At the time of my postgraduate clinical training, it was accepted that we had a finite number of neurons, with largely fixed connections. There was little a brain-injured person could do for cognitive rehabilitation. It was understood that brain function improved spontaneously over the first six to 12 months, and thereafter it plateaued. It wasn't clear why this pattern occurred. The brain-injured person was a passenger in their rehabilitation, not the driver. The more diffuse the brain injury (strokes often cause diffuse injury), the more wide-ranging the resulting deficits, and the slower the recovery.

Doidge tells me the brain is plastic: new connections can be made between existing neurons, and sometimes new neurons can grow. Neuroplasticity happens by focusing the mind's attention in specific ways so neurons that ‘fire together, wire together'. Like technicians, we can change our brain's circuitry to suit our purposes. He mentions research by Alvaro Pascual-Leone, who, using transcranial magnetic stimulation, demonstrated that blind people who learned to read the raised dots in braille developed larger ‘maps' in the motor cortex for the fingers used for ‘reading' than for their non-reading fingers.

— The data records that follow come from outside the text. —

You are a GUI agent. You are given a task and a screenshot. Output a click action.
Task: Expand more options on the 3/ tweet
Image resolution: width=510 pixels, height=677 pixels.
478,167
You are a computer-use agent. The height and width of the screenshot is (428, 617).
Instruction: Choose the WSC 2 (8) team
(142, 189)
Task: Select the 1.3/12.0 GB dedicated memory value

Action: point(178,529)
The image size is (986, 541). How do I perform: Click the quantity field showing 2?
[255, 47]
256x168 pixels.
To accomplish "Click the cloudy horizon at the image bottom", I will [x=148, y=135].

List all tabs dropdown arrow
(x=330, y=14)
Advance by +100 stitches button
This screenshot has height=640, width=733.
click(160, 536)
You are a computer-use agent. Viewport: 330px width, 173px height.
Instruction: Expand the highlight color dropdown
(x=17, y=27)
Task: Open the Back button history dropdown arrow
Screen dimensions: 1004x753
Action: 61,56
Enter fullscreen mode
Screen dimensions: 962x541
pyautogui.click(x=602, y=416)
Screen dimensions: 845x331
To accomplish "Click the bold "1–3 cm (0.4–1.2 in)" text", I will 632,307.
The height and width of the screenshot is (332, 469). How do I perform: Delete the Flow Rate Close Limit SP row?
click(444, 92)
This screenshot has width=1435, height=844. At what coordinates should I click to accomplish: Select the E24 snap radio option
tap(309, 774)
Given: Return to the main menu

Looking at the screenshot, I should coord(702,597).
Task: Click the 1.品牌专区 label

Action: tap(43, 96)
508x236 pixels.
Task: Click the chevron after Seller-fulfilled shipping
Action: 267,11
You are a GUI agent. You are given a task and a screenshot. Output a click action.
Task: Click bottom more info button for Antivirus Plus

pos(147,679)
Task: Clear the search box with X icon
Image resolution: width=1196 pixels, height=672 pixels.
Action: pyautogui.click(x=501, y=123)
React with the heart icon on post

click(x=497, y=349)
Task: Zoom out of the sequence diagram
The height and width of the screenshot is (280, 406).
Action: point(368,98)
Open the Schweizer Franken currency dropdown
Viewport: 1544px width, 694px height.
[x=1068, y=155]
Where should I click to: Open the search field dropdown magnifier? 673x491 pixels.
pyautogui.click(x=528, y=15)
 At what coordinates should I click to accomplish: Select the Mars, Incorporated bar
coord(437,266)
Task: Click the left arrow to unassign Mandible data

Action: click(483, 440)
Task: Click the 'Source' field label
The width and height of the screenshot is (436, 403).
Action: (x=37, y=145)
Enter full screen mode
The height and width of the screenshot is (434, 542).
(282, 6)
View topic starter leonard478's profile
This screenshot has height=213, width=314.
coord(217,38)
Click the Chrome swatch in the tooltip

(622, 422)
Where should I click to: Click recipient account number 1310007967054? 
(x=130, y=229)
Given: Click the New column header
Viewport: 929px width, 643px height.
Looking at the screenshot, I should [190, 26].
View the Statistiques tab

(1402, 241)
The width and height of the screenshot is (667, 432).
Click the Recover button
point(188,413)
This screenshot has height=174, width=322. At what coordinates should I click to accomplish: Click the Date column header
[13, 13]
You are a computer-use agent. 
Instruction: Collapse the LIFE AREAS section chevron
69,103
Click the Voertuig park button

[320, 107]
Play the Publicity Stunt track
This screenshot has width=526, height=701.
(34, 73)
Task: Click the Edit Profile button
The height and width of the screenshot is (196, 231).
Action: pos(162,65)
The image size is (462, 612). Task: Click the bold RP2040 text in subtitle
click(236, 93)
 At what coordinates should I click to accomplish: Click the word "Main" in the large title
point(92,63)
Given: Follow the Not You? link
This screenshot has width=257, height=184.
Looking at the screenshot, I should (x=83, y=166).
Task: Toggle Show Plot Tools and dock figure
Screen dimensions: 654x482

The area devoted to these fingers in their motor cortex was also larger than the equivalent area in those who couldn't read braille. In the blind person, the occipital area of the brain, which is usually devoted to vision, gets taken over by other functions, such as sound.

I already have some understanding of brain neurology through my clinical training. But Doidge is telling me that I can apply this knowledge to myself. I'm surprised by how uplifted I feel as I absorb his ideas; it takes me out of my life's messiness. I want to know more.

Each neuron has a bulbous cell body with dendrites, like spidery arms, sprouting off it. The rest of the neuron is made up of a long, thin fibre – the axon – that ends in numerous fist-shaped synapses. The dendrites and axon of a neuron can grow ‘sprouts'
to make new connections. A connection between neurons is most often made when the synapse of one comes into proximity to the dendrite of another. Information passes along the axon via an electrical impulse until it reaches the synapse. Here, neurotransmitters – the brain's chemical messengers – are released, and they move, in microseconds, through the minute gap between the synapse and the neuron it is cosying up to. As a newly made connection is reactivated over and over, the synapse and dendrite become sensitised to each other: they communicate more efficiently, like good friends.